At Carbon we’re not fans of sales techniques, but there really is a closing window for many individuals in terms of the ability to make pension contributions at a reasonable level.

There are several factors that mean that making a pension contribution now, before 6 April 2016, and probably, to be safe, before the Budget on 16 March, makes sense. Five of these factors are as follows:

  1. For high-earning individuals (those earning, although it’s an odd definition of earnings, over £150,000), the maximum tax-relievable pension contribution will reduce in the next tax year from £40,000 by £1 for every £2 that the individual earns over £150,000, down to a minimum allowance of £10,000. So make use of your £40,000 allowance while you still can.
  2. In this tax year, there is a chance to contribute up to £80,000 and not just £40,000, if you contributed £40,000 before 9 July. Take advantage of this ‘one-off’ quirk.
  3. The Lifetime Allowance reduces on 6 April from £1.25m to £1m, but there is the ability to retain the £1.25m, as long as you make no further pension contributions (or accrue no additional benefits in a final-salary-style scheme) after 5 April 2016. So top-up your pot and consider bringing down the shutters on pensions and electing for Fixed Protection 2016 to lock into the £1.25m Lifetime Allowance.
  4. If you have maximised your pension contribution for this tax year (up to the £40,000 or even £80,000) you can then go back three years and, as long as you have sufficient earnings in this tax year, use any pension allowance from those earlier years that you have not already used up. This can add a further £140,000. If you don’t use up your relief from three years ago, once we cross into the next tax year, it’s gone!
  5. Finally, while we are always at pains to avoid trying to guess the future, there are some clear signs that new pension rules could be announced in the Budget on 16 March. There are rumours of a new flat rate of tax relief on contributions (25%? 30%?) and a new maximum contribution amount of perhaps £25,000/£30,000. Any new rules may not be introduced straightaway, but there would likely be some transitional rules introduced on Budget day to stop individuals maximising contributions using the ‘old’ rules before the new more restrictive ones come in. In reality, who knows what will be announced on 16 March, but if you were considering making a pension contribution at some point over the coming months, make it now, before 16 March so that you know the limits and reliefs you will secure.
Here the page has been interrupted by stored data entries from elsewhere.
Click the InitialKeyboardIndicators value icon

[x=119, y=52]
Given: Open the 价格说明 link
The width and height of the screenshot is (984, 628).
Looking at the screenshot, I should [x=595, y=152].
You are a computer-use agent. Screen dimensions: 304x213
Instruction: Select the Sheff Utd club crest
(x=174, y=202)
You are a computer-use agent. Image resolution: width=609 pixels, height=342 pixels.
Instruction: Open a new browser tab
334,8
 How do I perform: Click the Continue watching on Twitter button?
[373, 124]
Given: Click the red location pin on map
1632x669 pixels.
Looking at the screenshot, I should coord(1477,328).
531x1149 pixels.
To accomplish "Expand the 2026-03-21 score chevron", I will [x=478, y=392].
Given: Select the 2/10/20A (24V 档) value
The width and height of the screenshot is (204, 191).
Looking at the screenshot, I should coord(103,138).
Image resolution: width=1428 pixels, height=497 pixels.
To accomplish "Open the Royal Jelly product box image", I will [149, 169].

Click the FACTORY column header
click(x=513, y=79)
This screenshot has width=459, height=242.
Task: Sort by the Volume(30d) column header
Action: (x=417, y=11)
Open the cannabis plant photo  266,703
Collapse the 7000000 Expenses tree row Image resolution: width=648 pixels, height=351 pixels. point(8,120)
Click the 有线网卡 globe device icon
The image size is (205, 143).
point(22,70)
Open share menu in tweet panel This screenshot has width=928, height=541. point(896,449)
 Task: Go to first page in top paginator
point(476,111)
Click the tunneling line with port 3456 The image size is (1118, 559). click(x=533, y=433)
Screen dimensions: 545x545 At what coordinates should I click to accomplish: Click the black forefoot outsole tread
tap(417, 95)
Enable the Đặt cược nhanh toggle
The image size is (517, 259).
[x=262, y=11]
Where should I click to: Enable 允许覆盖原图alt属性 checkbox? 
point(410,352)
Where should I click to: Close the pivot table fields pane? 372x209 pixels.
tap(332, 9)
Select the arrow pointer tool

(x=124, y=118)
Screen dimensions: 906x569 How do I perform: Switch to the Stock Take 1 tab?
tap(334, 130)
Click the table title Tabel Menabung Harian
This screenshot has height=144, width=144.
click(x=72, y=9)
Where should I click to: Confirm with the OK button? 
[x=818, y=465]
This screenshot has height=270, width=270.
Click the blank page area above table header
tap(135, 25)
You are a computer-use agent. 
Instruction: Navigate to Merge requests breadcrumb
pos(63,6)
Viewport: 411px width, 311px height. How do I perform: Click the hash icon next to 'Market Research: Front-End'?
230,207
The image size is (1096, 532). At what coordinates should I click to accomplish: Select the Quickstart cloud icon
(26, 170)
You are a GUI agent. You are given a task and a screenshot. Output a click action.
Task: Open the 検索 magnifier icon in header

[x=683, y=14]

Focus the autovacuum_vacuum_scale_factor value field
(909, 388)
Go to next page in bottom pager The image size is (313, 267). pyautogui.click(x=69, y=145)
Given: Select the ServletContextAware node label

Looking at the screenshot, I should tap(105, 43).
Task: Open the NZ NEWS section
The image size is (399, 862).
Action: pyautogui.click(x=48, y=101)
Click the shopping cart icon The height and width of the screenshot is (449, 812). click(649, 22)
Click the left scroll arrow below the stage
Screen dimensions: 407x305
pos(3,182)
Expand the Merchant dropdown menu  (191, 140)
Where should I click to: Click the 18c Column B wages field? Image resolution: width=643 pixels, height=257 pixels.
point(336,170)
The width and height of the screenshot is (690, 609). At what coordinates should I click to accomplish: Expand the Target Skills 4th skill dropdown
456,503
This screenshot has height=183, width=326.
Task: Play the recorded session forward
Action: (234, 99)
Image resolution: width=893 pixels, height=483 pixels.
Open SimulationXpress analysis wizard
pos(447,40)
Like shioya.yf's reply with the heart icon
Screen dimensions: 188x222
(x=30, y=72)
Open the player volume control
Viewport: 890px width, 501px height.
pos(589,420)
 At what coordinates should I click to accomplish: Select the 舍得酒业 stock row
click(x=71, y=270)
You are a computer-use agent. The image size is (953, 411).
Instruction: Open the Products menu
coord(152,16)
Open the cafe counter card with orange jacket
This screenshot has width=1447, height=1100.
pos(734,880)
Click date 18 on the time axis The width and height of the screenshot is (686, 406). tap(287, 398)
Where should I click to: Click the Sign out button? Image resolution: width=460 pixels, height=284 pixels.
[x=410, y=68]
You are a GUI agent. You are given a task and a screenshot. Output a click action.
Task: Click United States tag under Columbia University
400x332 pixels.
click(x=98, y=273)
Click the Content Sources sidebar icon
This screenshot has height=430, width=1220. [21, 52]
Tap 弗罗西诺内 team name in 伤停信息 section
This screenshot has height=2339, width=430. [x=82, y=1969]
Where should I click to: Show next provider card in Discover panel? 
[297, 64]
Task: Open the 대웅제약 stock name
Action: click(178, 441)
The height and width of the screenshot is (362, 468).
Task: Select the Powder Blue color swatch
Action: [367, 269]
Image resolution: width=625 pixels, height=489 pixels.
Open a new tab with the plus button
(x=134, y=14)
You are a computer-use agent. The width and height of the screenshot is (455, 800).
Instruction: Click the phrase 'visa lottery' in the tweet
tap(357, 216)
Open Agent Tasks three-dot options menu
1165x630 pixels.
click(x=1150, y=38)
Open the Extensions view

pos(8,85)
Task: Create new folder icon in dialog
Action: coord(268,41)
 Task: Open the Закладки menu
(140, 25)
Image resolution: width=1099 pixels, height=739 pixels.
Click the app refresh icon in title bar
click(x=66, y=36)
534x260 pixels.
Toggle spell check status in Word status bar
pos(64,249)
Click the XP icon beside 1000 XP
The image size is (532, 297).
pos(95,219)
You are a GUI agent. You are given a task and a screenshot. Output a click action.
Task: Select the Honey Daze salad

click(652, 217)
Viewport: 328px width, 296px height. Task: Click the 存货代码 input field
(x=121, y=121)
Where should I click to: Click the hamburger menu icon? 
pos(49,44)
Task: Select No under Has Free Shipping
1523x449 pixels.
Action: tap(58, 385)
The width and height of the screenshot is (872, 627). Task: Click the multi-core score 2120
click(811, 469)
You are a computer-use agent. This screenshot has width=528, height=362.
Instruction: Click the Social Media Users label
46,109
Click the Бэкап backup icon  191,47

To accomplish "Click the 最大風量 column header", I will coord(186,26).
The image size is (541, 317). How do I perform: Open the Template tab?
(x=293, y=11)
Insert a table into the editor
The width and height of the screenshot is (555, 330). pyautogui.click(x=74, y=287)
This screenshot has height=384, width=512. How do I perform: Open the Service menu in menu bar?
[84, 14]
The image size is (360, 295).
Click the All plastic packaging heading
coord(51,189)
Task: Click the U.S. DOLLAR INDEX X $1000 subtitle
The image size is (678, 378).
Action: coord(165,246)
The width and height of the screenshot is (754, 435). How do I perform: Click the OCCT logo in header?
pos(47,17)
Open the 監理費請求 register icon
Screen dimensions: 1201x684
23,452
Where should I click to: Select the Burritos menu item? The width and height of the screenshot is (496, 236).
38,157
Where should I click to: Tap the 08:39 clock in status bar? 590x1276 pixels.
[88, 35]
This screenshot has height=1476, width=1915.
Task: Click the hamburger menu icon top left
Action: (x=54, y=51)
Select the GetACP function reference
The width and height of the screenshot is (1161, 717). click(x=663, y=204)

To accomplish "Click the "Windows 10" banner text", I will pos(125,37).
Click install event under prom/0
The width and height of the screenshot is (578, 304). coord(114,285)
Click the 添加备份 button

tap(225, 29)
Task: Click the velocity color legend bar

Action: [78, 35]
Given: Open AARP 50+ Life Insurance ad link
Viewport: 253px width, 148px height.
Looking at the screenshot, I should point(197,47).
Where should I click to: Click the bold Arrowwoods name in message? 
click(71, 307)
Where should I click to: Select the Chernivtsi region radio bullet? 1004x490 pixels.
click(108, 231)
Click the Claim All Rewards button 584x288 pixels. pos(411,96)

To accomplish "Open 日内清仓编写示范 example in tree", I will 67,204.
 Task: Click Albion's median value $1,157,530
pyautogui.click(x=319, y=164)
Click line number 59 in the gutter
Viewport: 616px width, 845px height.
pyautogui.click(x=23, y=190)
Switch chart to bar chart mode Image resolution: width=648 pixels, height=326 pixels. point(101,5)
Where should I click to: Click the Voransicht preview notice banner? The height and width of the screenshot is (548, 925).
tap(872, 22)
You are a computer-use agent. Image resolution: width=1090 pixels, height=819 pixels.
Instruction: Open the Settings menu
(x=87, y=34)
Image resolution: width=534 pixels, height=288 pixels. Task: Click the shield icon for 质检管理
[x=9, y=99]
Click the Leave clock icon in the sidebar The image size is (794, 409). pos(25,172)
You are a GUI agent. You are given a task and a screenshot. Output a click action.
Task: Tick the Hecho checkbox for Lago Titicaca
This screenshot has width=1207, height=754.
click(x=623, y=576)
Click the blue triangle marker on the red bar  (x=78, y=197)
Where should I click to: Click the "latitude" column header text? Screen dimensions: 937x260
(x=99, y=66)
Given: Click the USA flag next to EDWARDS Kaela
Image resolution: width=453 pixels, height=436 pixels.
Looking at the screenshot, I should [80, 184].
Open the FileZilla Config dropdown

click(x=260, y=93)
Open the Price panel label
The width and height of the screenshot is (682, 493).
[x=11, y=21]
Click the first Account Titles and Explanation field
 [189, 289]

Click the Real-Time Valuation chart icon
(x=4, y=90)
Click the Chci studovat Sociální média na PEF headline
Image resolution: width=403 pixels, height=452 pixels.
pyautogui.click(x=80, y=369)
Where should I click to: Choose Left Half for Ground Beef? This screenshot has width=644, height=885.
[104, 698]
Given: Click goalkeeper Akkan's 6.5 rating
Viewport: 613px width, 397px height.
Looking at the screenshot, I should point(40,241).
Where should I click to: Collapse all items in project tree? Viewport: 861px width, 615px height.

Pensions can be very tax-efficient, and are now much more flexible than they used to be, so consider making a contribution now while you still can!

If you would like to discuss your financial planning options, please contact us with any questions you might have. You can do this by calling our head office on 0131 220 0000, or by emailing us at or you can also follow us on Facebook, Twitter or LinkedIn.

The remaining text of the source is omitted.